Péter Szijjártó: We will do everything to free the last Hungarian hostage.

On New Year's Day, Minister of Foreign Affairs and Trade Péter Szijjártó had a telephone conversation with Ron Dermer, the Israeli government's minister responsible for strategic affairs.

"While we reviewed the situation in the Middle East, I confirmed the Hungarian position:

we stand for the fact that Israel has the right to defend itself and that it is in the interest of the entire international community that a terrorist attack like the one that hit Israel never happens again anywhere in the world"

- wrote in his Facebook post .

"Of course, we also talked about the hostage situation. Unfortunately, Ron Dermer confirmed the sad news published in the media, according to which the body of a hostage with dual Israeli-Hungarian citizenship was found.

At the same time, we mutually confirmed our commitment in order to free the hostage with dual – therefore partially Hungarian – citizenship, who is still in the captivity of Hamas, Péter Szijjártó concluded his post.
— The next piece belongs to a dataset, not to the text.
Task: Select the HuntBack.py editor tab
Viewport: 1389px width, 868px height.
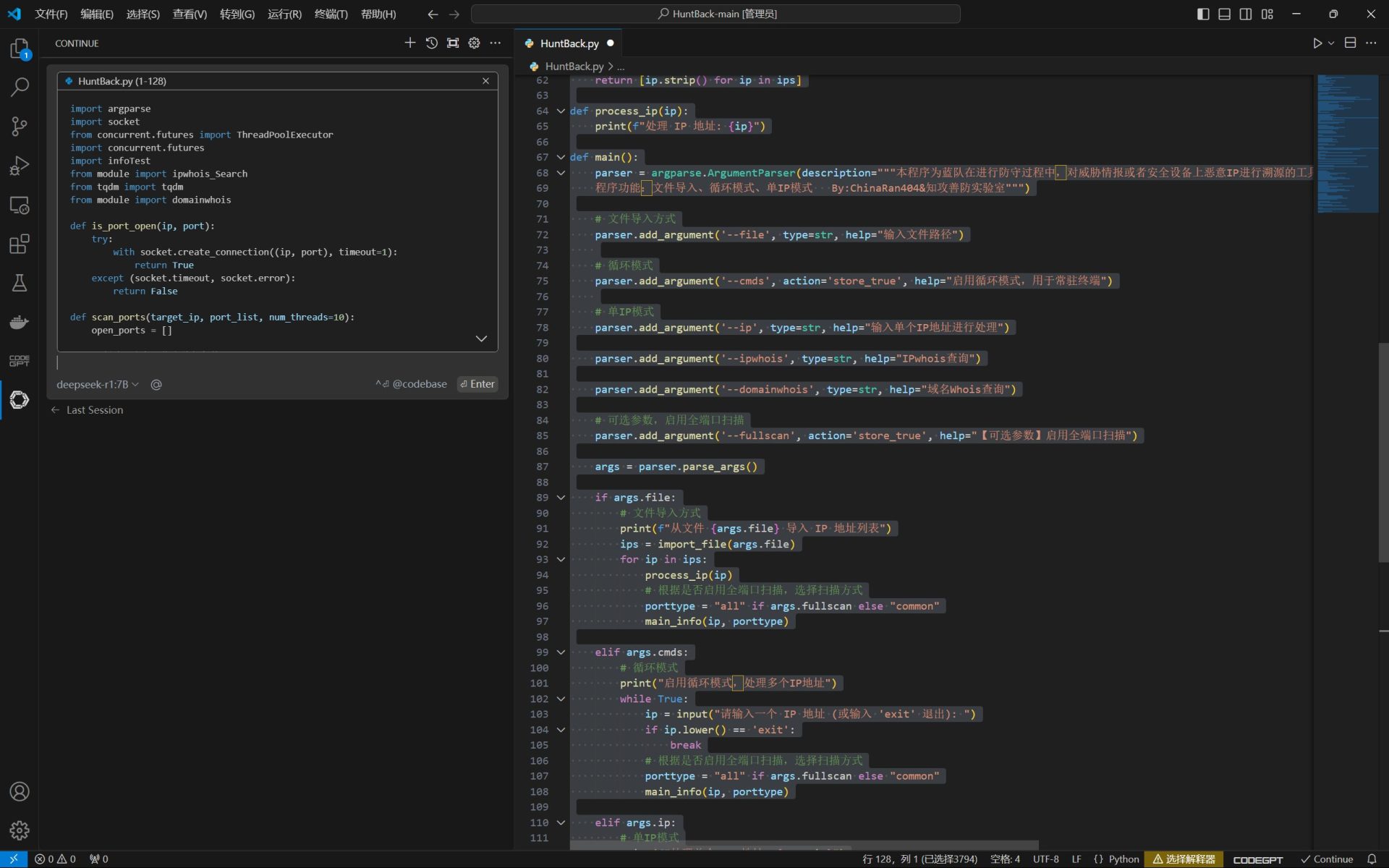Action: [x=569, y=43]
One of the Israeli hostages with Hungarian citizenship was declared dead

Ilan Weiss, one of the Hungarian-citizen Israeli hostages, was declared dead, his community, the Beeri kibbutz, announced on Monday. Ilan Weiss was listed as missing since the terrorist attack of the Islamist Hamas organization on October 7, but it was announced on Monday that he died on the "Black Saturday" that caused the outbreak of the Gaza war, reports MTI.
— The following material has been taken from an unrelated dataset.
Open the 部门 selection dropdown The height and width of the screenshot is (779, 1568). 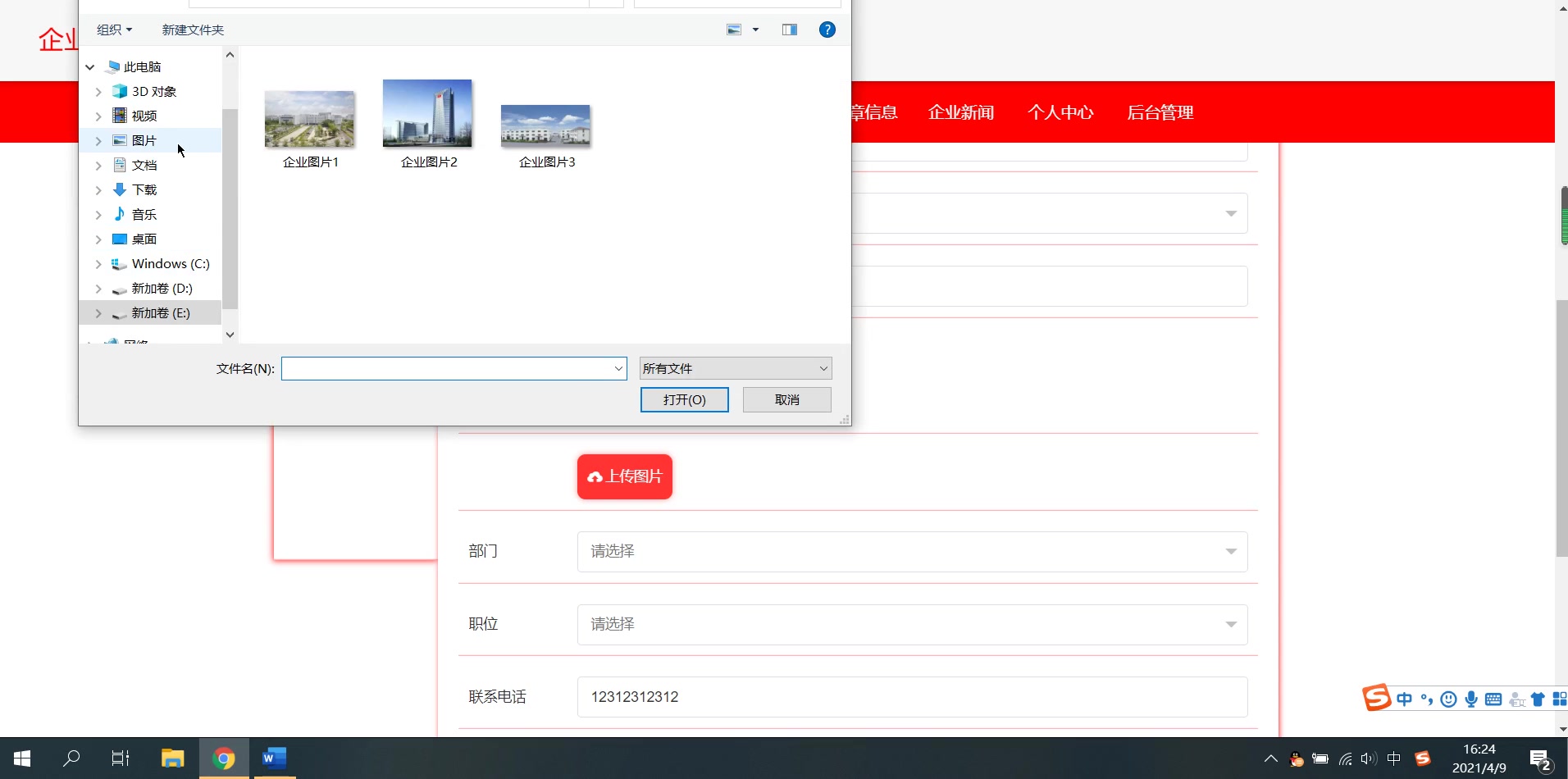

Weiss, 56, left his home in the Beeri kibbutz next to the zone on the morning of the massacre to join the kibbutz's emergency response team. His family had not heard from him since 7:15 that morning.
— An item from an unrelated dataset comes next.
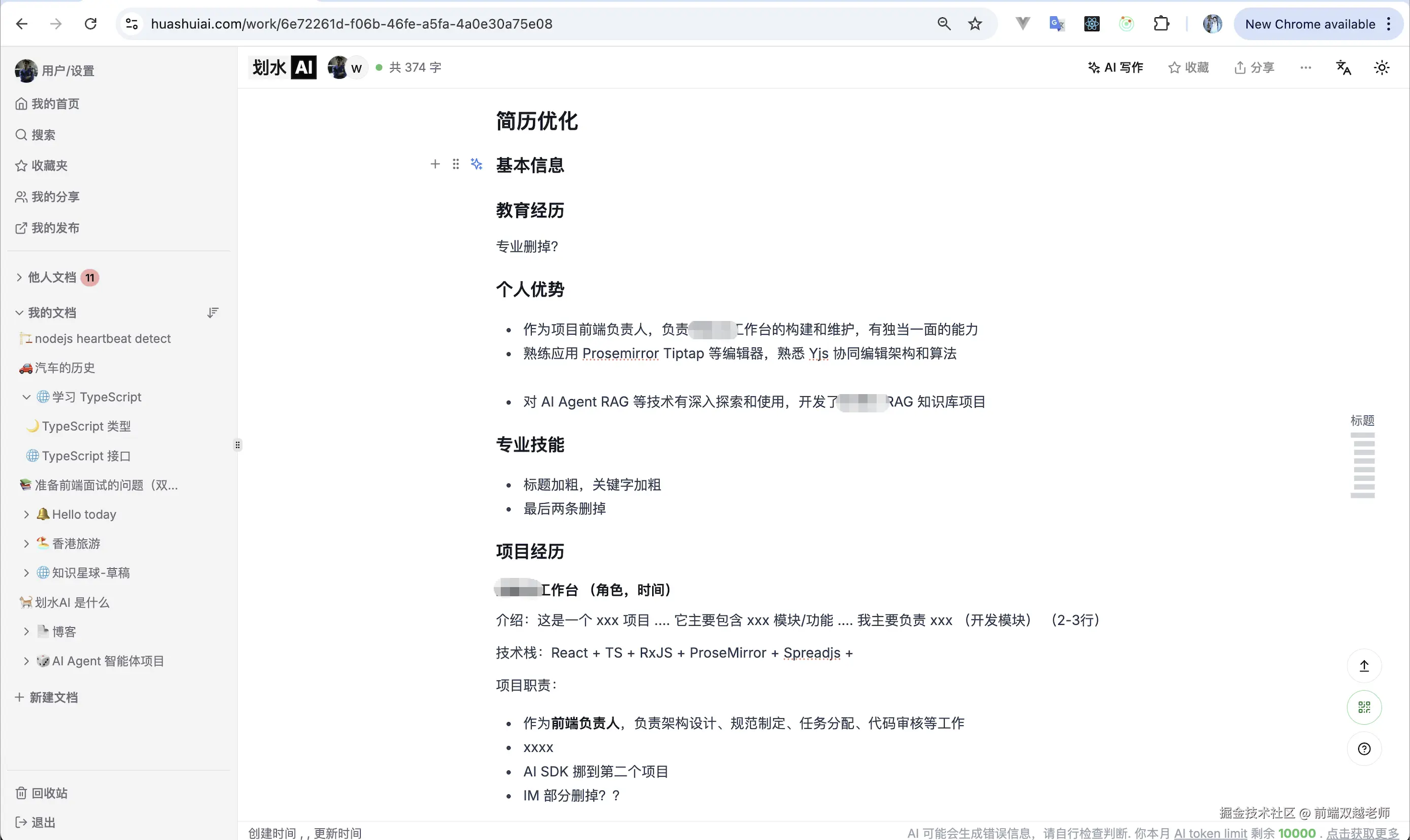Click the browser address bar URL
1410x840 pixels.
click(351, 23)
His wife, Siri, and daughter, Noga, were captured and held hostage in the Gaza Strip, but were released on November 25 as part of a ceasefire brokered by Qatar and the United States between Hamas and Israel.

Ilan Weiss's two older daughters, Meital and Majan, lived in an independent student apartment in the kibbutz, where they survived the attack by locking themselves in their shelter for 12 hours until the Israeli soldiers arrived.

"He was a well-known and respected person in his community, which he loved so much," the kibbutz said in a statement announcing his death. The death of Ilan Weiss was established by an investigation by the Israeli Institute of Forensic Medicine.